$3.5 million allocated for high school substance abuse prevention
Tuesday, Jan. 17, 2017
PHOENIX – The Governor’s Office for Youth, Faith and Family will release about $3.5 million in new funding for substance abuse prevention programs for high school youth – a key demographic to target when tackling Arizona’s opioid epidemic.
Debbie Moak, director of the office, said at a news conference on Tuesday to discuss Arizona’s opioid epidemic that Gov. Doug Ducey has placed priority on combatting substance abuse. A critical part of the effort is prevention, especially for Arizona’s youth, she said.
“I want people to begin looking further upstream to prevent first-use by our youth,” Moak said. “Ninety percent of all addiction occurs from youth starting to drink and use drugs during the teen years. To me, that’s a clear target. That has a bullseye on it and I know where to direct my resources.”
The announcement came one week after the premiere of “HookedRx: From Prescription to Addiction,” a 30-minute documentary by Cronkite News that examined Arizona’s prescription opioid epidemic. The documentary, which was produced in partnership with the Arizona Broadcasters Association, was broadcast on all Arizona television stations and most radio stations.
“I applaud the efforts of ASU and the students who created this awareness,” Moak said. “But we realize that as this epidemic, opioid addiction, sweeps the nation and here in Arizona, that there needed to be a strong call to action. The communities needed a response to the airing of ‘Hooked.’ ”
The funding comes from the substance abuse prevention and treatment block grant, a federal grant from the Substance Abuse and Mental Health Services Administration. The grant mandates that 20 percent of the funds be allocated for preventative measures, though the $3.5 million is only a portion of that 20 percent.
“Through this competitive grant process, those funds will be available,” Moak said.
High schools can apply for prevention program funding through procure.az.gov.
“We’re very excited,” Moak said. “We’re hearing the enthusiasm from high schools that they can embed these programs into their high school.”
As part of Ducey’s effort to reduce opioid abuse, the governor created a task force that made 104 recommendations to tackle the issue in Arizona. More than 600 people died in Arizona in 2015 from opioid addiction and overdoses, and Ducey has set a goal to reduce opioid deaths by 25 percent by 2018, according to Arizona Department of Health Services director Dr. Cara Christ. The governor is aiming to cut opioid deaths in half by 2021.

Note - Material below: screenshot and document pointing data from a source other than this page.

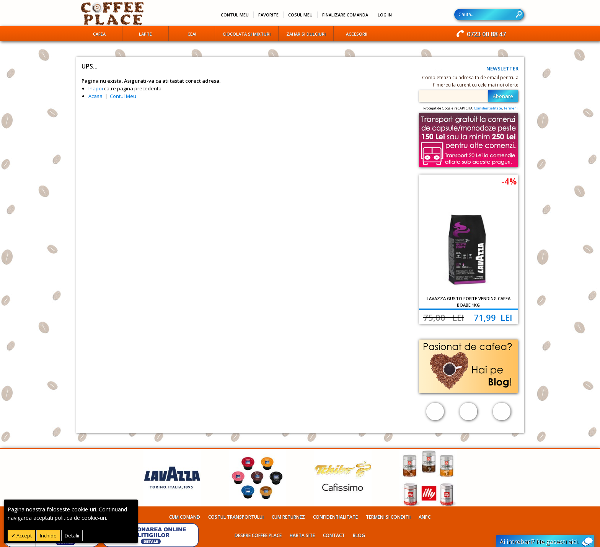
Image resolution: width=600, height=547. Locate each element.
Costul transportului (236, 517)
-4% (509, 181)
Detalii (72, 535)
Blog (359, 535)
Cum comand (184, 517)
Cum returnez (288, 517)
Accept (23, 535)
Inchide (48, 535)
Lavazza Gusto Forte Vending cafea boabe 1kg (468, 302)
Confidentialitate (488, 108)
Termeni (511, 108)
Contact (334, 535)
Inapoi (95, 88)
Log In (385, 15)
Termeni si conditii (388, 517)
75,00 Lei (443, 317)
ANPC (424, 517)
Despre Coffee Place (258, 535)
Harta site (302, 535)
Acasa (95, 96)
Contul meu (235, 15)
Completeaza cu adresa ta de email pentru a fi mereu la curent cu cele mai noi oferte (470, 81)
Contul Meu (123, 96)
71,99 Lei (493, 317)
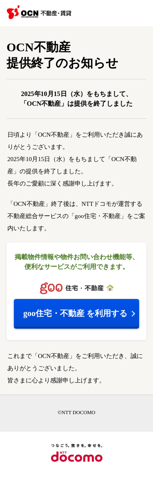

Christ said the task force’s major focuses are to reverse overdose deaths by administering naloxone, a life-saving drug available without prescription, expanding access to treatment and prevention efforts to combat prescription opioid abuse.
“Our goal is get 85 percent of Arizona’s population covered by first responders who are trained and carrying naloxone. Because again, minutes count,” Christ said. “We’re also going to be developing education to help family, friends and others at risk of overdose, teaching them the importance of having naloxone easily accessible and the critical steps to take if someone does overdose and you need to administer.”
In addition to targeting high school youth, the state has launched a pilot program administered in one seventh-grade classroom in each of Arizona’s 15 counties, along with rethinkrxabuse.org to draw more attention to substance abuse prevention education.
According to Moak, the substance abuse in Arizona has come to the point where expanded treatment is necessary, but prevention among youth is critical to curb the epidemic.
“We have to save lives, but we have to go back to what we know, which is that we can prevent,” Moak said.